The internet is the greatest resource of information on the planet, and it is a vital part of modern life. If you're going to not let your children near it before turning 18 years old, perhaps you're right in predicting a future where the only time you get to influence them is before they can escape you.
freedom45 · 70-79, F
If they know their child is trust worthy then he should have no worries about the parents going through the phone at the same time we all need privacy..I am a firm believer in " The Truth will Set You Free.Being a parent is one of the hardest role's in life as long as the child lives at home there are rules whether we like them or not we at times have no say.Life is tough no matter where we go.
flimflam · M
I think if you've raised your kid right wth good moral compass and values it shouldn't really be necessary. If you have concerns you should be able to have an honest conversation with them about them.

At the end of the day they are going to do what they want anyway.
UserNameSW · 46-50, M
Parents should look at it often. Not in secret, the kids should know exactly when and what is looked at. Everything should be looked at.

This is to help teach the kids appropriate ways to he safe this should never be used to spy.
revenant · F
I am not sure.

If the parents suspects there is something going on and the kid is depressed and there is nothing apparent..maybe a bully around

I think it depends on the parent and the kid. Some parents are very sanctimonious and some kids well whatever their personality : too shy too introverted, fearful, etc

The relationship between parent and kid : is it strained or is it easy. Things they talk about etc.
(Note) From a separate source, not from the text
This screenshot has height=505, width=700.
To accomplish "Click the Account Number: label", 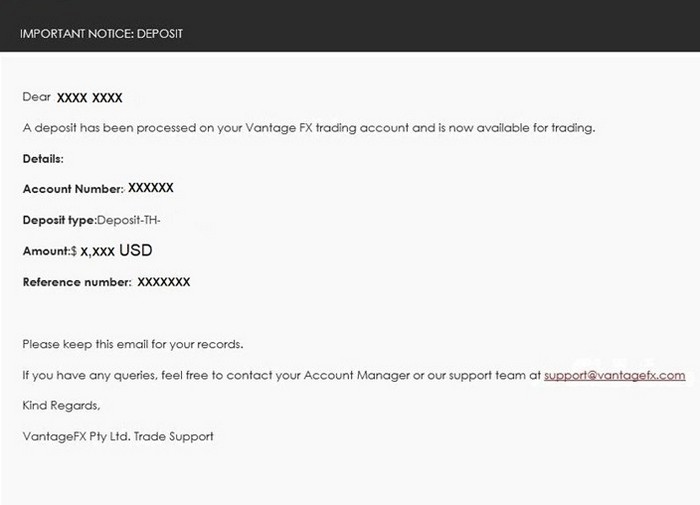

The age also. A 18 year old should have more privacy than a 11 year old.
flimflam · M
But equally, if you have concerns about your parents looking at your phone, maybe you should question why?
Butterflykisses24 · 51-55, F
no unless there is a real concern of safety or something.
Montanaman · M
It's personal, like a diary.
@Montanaman Except diaries can't result in having a kids picture on a milk carton, or a memorial.
Well...look at it from the parent’s point of view: You have someone living in your home, someone for whom, if a minor, you’re [b]legally[/b] responsible. If they appear to be in trouble and are not forthcoming about the problem, you don’t have a lot of options. I [b]don’t[/b] think parents should snoop just to be nosy, kids do need some privacy. But checking the phone if it’s an issue of their kid’s safety or well-being ? [b]Especially[/b] if the parent is paying for that phone ? Absolutely.
Thehippienerd · 41-45, F
Who is paying?
RoboChloe · 26-30, F
@Thehippienerd This isn't a question of ownership, it's a question of morality.
Thehippienerd · 41-45, F
Ha.
Are they underage? Who pays for their phone? Are they giving them reasons to suspect they are doing something wrong?
RoboChloe · 26-30, F
@Itsmrsockmonkey Of course they're underage, if they're adults then it's probably a crime of some description. The whole "who pays" argument is probably one of the worst in my opinion. It just dodges the question of morality and passes it onto some notion of ownership that is entirely irrelevant. As for whether they're giving reasons to suspect, you kind of have to consider all options when thinking about this I guess.
Kinemortophobia · 36-40, M
Yes, especially if the teen is still living under the parents roof and aren't playing for the phone.
Wiseacre · F
No, unless they're accused of a crime.
RoboChloe · 26-30, F
@Wiseacre Fair enough.
Ajz59852 · 36-40, M
RoboChloe · 26-30, F
@Ajz59852 Any particular reason?
Mrsbetweenfatandfit · 26-30, F
Best way is to have the info run to the parent from the kids phone. But just not say anything to the kid. Don’t bring anything up unless it’s a real danger to the child. Kid thinks they have privacy and parents know what’s going on with their kid.
RoboChloe · 26-30, F
@Mrsbetweenfatandfit Well that's Orwellian and terrifying.
Mrsbetweenfatandfit · 26-30, F
@RoboChloe life’s pretty scary. but I’m sure if any parent who has lost their teen in a way that was later found to be discussed all over their devices. they’d go back invade that privacy in a second. But we’re in theory not talking about those cases I guess.